"Sacrificed everything?... To your love, perhaps, but not to me. And have I not sacrificed my life to you? You are angry with Gustav and you're venting your anger on me ... be reasonable."

Tears, tears! What a wedding tour! I steeled my nerves, put on my armour. I became indifferent, impenetrable.

"Restrain your emotions! From to-day you must use your common-sense. Weep, weep until the source of your tears is dry, but then lift up your head. You are a foolish woman, and I have honoured you as a queen, as a ruler! I have done your bidding because I thought myself the weaker of the two! Unfortunately! Don't make me despise you. Don't ever try to blame me alone for what has happened. I admired Gustav's shrewdness last night. He has realised that the great events in life have always more than one cause. Who is to blame? You? I? He? She? The threatening ruin, your passion for the stage, your internal trouble, the inheritance from your thrice-married grandfather? Your mother's hatred of bearing children which is the cause of your vacillating disposition? The idleness of your husband, whose profession left him too much leisure? My instincts? The instincts of the man who has risen from the lower classes? My accidental meeting with your Finnish friend who brought us together? An endless number of motives, a few of which only are known to us. Don't debase yourself before the mob who will unanimously condemn you to-morrow; don't believe, like those poor in spirit, that you can solve such an intricate problem by taking neither the crime nor the criminal seriously!... And, moreover, have I seduced you? Be candid with yourself, with me, while we're here alone, without witnesses."

But she would not be candid.

She could not, for candour is not a woman's characteristic.
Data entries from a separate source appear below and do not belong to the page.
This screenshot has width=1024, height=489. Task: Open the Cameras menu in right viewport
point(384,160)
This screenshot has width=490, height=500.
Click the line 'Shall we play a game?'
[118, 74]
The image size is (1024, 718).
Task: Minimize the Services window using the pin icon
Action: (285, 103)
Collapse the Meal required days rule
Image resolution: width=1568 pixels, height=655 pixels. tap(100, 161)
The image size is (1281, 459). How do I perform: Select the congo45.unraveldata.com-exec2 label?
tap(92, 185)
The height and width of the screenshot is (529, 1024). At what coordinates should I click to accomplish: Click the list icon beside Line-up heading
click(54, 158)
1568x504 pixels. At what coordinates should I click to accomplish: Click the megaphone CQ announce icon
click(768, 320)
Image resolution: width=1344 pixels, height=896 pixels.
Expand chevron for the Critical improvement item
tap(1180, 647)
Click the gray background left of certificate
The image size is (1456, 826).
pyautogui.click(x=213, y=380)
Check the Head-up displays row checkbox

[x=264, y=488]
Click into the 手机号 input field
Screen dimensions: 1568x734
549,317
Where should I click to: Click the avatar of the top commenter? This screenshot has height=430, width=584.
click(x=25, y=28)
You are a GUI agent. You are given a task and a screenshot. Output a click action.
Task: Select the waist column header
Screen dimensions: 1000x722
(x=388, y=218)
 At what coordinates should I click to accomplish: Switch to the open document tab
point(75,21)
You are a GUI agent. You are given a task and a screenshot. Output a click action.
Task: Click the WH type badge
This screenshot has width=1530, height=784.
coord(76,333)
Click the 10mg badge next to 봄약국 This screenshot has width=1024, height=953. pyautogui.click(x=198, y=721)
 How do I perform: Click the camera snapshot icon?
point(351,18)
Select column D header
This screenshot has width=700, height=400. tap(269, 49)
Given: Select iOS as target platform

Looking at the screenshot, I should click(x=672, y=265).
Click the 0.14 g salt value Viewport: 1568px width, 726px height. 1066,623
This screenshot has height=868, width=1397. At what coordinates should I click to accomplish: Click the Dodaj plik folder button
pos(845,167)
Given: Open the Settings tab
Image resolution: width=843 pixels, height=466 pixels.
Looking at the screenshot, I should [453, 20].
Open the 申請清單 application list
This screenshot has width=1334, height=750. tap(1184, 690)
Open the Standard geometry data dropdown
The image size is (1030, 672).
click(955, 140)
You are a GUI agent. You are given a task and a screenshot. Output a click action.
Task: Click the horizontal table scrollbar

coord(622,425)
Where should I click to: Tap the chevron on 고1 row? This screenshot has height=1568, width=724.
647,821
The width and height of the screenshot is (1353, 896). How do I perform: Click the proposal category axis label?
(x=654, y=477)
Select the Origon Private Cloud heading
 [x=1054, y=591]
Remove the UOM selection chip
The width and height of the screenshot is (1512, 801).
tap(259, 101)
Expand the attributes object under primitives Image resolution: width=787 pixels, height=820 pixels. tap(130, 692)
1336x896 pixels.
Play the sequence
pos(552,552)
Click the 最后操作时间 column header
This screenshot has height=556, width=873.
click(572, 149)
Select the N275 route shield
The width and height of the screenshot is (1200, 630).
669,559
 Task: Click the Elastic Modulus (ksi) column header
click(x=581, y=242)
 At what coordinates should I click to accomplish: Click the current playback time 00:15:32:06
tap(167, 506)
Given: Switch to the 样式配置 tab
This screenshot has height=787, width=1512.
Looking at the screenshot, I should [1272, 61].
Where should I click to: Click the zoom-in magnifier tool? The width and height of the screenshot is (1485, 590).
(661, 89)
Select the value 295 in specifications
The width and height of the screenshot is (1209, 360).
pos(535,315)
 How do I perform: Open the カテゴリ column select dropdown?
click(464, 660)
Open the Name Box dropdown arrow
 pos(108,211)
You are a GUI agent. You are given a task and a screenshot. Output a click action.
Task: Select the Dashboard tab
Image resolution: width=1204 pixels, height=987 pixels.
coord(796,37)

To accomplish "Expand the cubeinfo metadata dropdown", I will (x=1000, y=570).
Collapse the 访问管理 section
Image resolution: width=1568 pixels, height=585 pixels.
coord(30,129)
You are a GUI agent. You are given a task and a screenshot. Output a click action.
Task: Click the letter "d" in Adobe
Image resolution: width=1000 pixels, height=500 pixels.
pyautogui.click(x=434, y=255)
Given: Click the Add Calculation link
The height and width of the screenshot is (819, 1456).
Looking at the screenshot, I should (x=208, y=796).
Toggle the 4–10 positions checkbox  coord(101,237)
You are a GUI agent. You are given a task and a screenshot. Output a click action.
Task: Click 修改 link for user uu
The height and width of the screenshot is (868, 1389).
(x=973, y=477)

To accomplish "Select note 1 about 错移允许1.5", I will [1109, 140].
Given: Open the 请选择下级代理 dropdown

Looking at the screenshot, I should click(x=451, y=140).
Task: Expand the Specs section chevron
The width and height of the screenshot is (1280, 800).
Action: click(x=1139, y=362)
She knew herself to be an accomplice in crime; she was tortured by remorse. She had but one thought, to ease her conscience by throwing the whole blame on me.

I left her to herself, and wrapped myself in a callous silence.

Night fell. I opened the window and leaned against the door, gazing at the quickly-passing black Scotch firs, behind which the pale moon was rising. Then a lake passed, surrounded by birch trees; a brook bordered by alders; cornfields, meadows, and then Scotch firs again, a long stretch of them. A mad desire to throw myself out of the carriage seized me; a desire to escape from this prison where I was watched by an enemy, kept spell-bound by a witch. But the anxiety for her future oppressed me like a nightmare; I felt responsible for her, who was a stranger to me, for her unborn children, for the support of her mother, her aunt, her whole family, for centuries to come.

I should make it my business to procure for her success on the stage; I should bear all her sorrows, her disappointments, her failures, so that one day she could throw me in the dust like a squeezed-out lemon—me, my whole life, my brain, the marrow of my spine, my life-blood; all in exchange for the love which I gave her, and which she accepted and called "sacrificing herself to me." Delusions of love! hypnotism of passion!

She sat without moving until ten o'clock, sulking. One more hour and we should have to say good-bye.